_Task goal_: From the first record to the last, write each one out again exactly.

_Data entries_:
*-*-*
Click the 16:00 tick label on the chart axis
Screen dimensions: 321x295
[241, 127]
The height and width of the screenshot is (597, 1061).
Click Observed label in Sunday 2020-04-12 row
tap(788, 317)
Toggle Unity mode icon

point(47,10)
*-*-*
_Solution below_:
Click the 16:00 tick label on the chart axis
Screen dimensions: 321x295
[241, 127]
The height and width of the screenshot is (597, 1061).
Click Observed label in Sunday 2020-04-12 row
tap(788, 317)
Toggle Unity mode icon

point(47,10)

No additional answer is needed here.